■ Exercise brief ■
When you reach the line containing "Task: Collapse the route side panel", repeat that line and each one after it exactly until the records end, leaving out pictures.

■ Supplied records ■
════════

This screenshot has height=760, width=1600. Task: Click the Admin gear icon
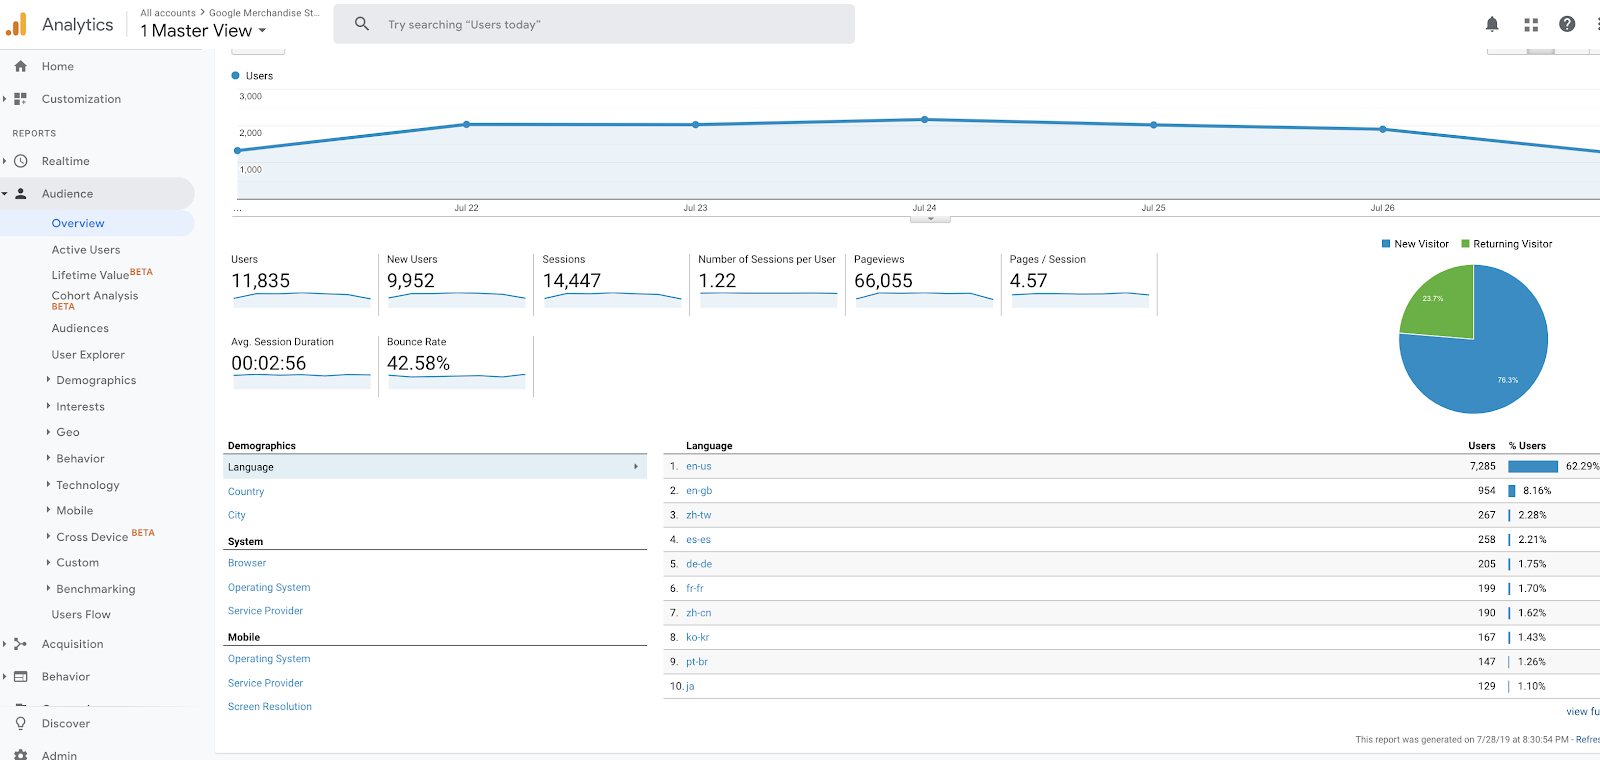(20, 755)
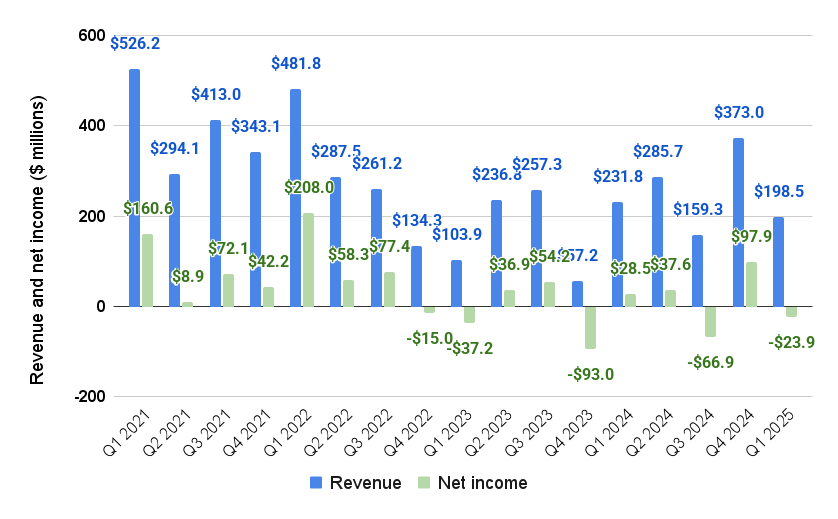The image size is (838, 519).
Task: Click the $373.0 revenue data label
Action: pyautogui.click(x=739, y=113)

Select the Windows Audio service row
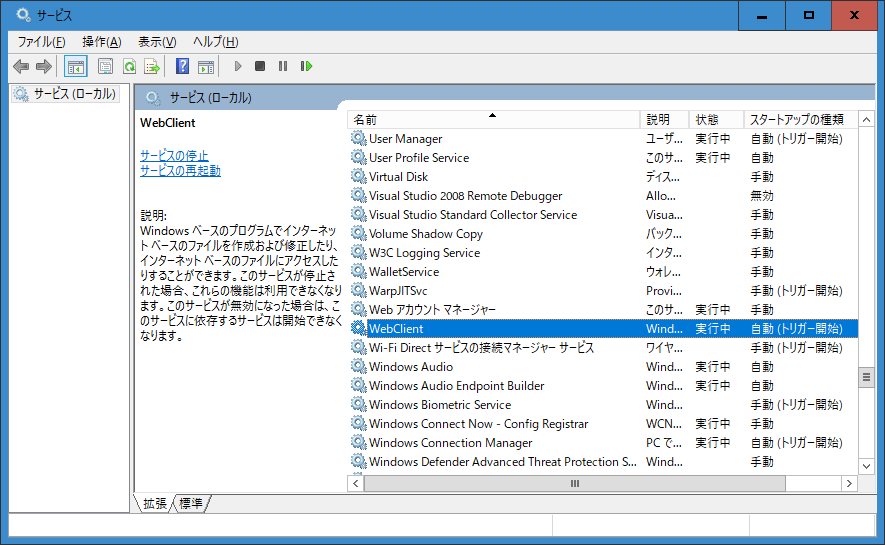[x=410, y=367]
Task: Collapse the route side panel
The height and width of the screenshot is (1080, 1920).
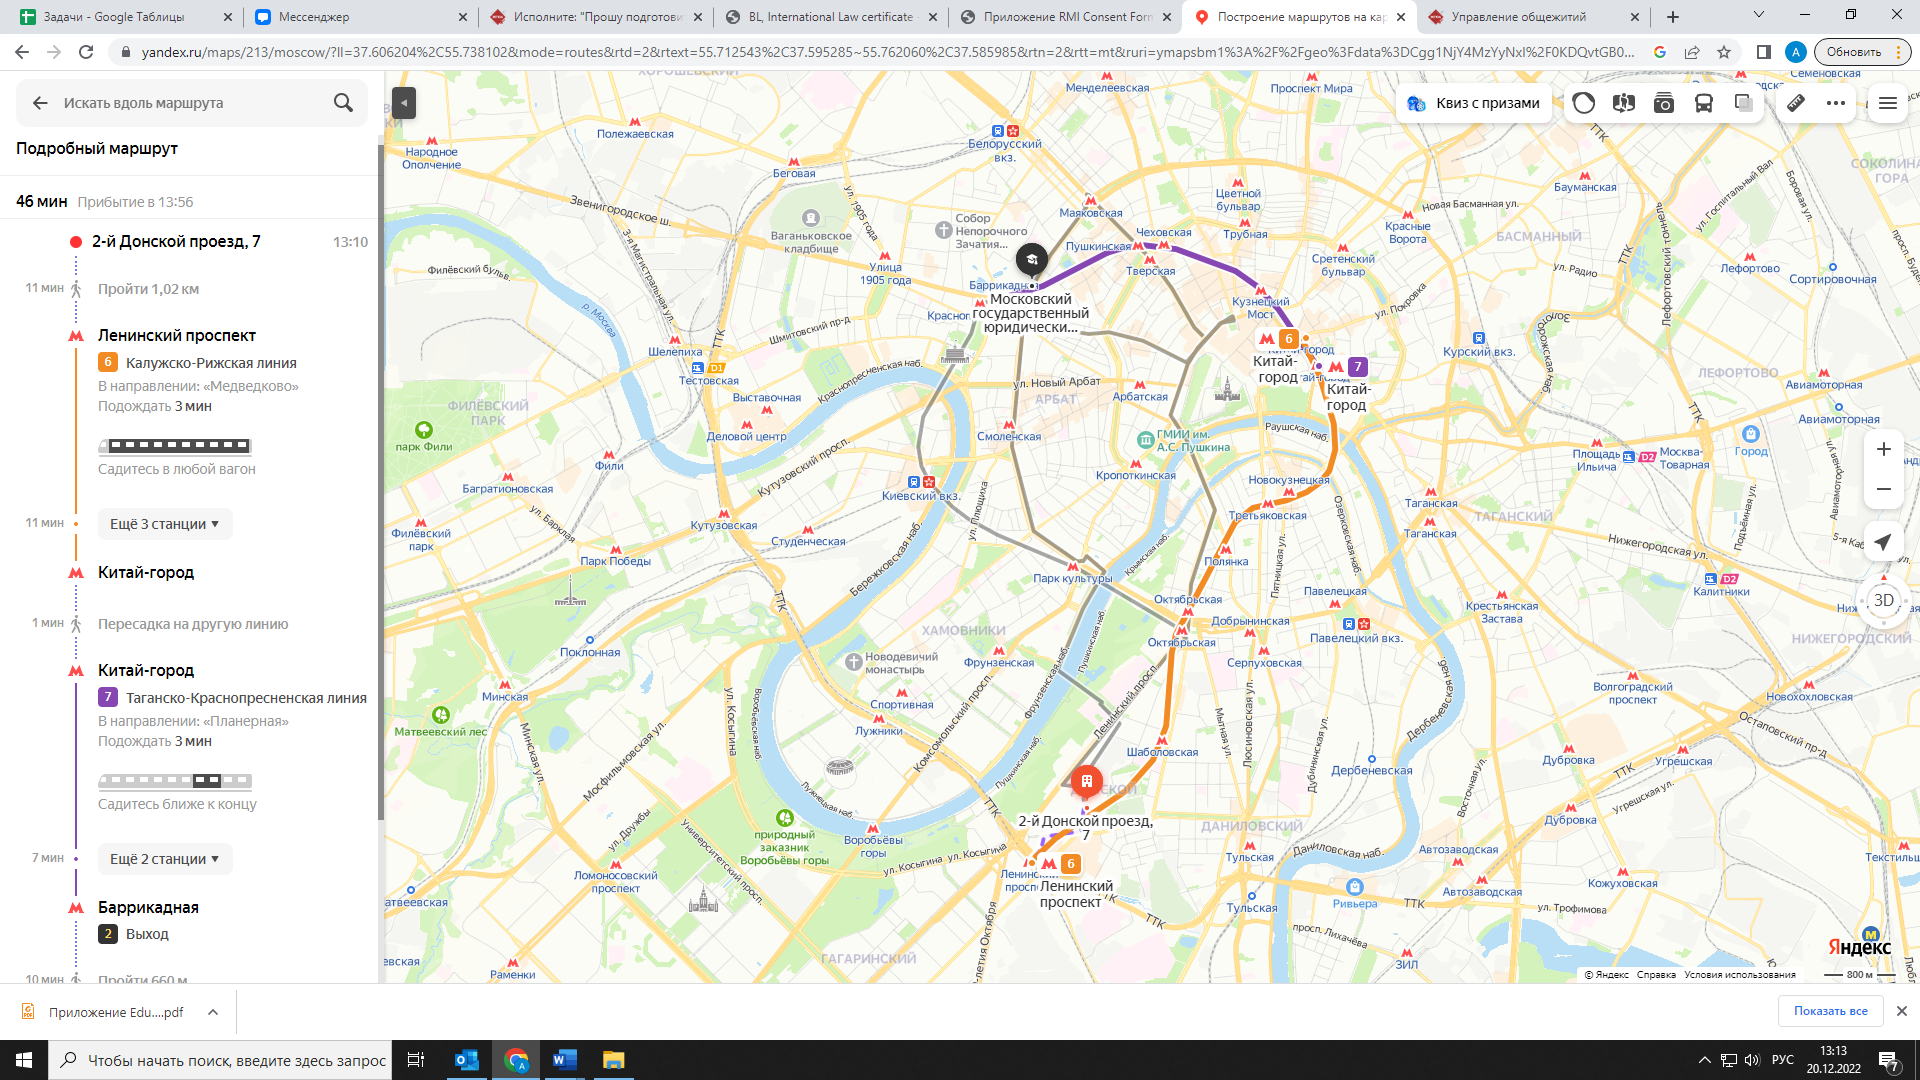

════════

■ Solution for this exercise ■
Task: Collapse the route side panel
The height and width of the screenshot is (1080, 1920).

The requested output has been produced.